Don’t hesitate to a professional dog trainer for tailored advice and step-by-step guidance.

What Crate Should I Choose?

A row of dog crates, each with a different size and design, sits in a well-lit room. A curious dog looks at the crates, trying to decide which one to choose for crate training

When choosing a dog crate, it’s crucial to consider the type of crate that will suit your dog’s needs and the appropriate size to ensure their comfort and safety.

Types of Dog Crates

There are several types of dog crates available, each with their own advantages.
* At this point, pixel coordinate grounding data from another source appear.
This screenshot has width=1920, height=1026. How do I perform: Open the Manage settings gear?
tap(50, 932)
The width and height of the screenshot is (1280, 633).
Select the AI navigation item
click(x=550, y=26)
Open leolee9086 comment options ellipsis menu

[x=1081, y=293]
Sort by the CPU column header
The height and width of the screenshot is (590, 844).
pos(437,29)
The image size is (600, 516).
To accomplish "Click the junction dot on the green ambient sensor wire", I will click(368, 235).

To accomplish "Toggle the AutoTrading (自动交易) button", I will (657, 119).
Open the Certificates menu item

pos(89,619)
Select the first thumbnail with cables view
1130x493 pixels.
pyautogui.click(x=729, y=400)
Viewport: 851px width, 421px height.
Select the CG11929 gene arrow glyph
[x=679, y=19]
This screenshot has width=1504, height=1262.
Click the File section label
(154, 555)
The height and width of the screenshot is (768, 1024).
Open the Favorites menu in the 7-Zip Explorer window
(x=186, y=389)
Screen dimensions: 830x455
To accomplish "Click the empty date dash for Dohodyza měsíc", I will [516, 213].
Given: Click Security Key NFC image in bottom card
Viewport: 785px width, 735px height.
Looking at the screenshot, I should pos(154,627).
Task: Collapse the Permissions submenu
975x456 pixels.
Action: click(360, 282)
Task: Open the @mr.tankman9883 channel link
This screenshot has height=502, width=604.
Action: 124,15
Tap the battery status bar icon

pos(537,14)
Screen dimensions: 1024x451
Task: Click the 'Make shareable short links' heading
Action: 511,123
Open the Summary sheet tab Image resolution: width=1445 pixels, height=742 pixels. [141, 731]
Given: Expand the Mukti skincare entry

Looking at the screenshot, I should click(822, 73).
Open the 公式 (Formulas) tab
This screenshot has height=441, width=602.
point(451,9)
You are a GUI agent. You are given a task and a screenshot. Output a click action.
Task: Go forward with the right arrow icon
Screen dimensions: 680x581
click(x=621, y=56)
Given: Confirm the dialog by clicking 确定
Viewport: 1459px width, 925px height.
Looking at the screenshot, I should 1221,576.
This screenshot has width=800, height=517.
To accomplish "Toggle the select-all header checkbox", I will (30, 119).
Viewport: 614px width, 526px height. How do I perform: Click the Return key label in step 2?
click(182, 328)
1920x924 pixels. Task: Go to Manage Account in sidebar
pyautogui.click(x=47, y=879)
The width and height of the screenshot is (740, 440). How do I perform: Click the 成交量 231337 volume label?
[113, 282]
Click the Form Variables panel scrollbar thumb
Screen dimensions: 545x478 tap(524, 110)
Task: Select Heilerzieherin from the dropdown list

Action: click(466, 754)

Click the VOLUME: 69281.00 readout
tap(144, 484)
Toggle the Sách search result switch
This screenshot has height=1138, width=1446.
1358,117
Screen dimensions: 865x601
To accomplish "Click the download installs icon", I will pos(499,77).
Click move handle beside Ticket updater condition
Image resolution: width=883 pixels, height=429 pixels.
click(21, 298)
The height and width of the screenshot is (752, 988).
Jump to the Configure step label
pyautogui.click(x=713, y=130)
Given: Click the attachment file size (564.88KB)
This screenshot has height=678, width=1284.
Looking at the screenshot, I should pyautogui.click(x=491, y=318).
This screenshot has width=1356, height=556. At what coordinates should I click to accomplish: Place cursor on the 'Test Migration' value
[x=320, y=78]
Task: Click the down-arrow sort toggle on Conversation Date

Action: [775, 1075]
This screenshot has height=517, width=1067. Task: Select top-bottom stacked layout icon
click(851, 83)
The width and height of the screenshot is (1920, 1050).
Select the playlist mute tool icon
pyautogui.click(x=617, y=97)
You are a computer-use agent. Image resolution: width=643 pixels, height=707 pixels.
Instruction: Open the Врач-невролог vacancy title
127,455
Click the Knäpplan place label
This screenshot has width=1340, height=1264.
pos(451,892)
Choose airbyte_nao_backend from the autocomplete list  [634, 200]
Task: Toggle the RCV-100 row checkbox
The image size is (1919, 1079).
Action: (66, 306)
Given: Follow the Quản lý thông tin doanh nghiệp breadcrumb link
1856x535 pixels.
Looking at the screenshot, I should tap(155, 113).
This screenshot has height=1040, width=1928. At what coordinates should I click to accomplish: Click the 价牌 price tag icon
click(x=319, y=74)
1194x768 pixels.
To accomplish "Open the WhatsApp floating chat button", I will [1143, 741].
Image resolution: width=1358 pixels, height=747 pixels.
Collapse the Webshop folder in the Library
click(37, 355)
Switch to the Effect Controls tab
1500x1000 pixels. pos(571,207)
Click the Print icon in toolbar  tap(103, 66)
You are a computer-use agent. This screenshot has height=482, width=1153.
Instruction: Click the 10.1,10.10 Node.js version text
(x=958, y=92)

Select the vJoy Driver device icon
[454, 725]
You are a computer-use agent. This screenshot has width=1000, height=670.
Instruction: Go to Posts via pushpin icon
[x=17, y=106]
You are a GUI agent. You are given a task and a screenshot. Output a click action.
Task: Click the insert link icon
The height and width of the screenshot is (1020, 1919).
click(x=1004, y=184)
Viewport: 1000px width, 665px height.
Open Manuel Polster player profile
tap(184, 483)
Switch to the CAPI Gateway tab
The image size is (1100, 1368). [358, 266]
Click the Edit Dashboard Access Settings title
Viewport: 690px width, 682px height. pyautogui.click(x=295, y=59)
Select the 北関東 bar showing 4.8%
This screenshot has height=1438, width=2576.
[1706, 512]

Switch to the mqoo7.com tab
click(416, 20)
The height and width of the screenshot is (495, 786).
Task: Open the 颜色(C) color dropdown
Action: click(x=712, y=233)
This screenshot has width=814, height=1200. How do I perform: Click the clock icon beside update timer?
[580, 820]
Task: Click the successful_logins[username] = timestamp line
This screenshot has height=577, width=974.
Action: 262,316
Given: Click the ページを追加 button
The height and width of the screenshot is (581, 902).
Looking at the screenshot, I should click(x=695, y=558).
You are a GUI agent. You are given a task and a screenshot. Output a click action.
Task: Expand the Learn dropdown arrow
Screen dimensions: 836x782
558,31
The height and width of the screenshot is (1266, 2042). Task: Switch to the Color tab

A wire dog crate is well-ventilated and often collapsible for easy storage, making it a popular choice among dog owners.

On the other hand, a plastic dog crate is more enclosed which can be comforting to dogs and is approved for airline travel.

You’ll find these options readily available at your local pet supply stores. Deciding on the type of crate depends on your dog’s personality, the intended use of the crate, and your personal preferences for home aesthetics and portability.

Make sure to choose a crate that your pupper will be comfortable in and love… since it’ll be like his little house within your home.


In wrapping up our journey through the ins and outs of dog crate training, we’ve uncovered the secret to not just a well-behaved pooch, but to creating a sanctuary for our furry family members that aligns perfectly with our living spaces.

From selecting the ideal crate that doubles as chic decor to mastering the art of positive reinforcement, we’ve navigated the challenges and celebrated the milestones of crate training together.

As we close this chapter, keep in mind that patience, consistency, and a sprinkle of love are your best allies in making your dog’s crate training journey a resounding success.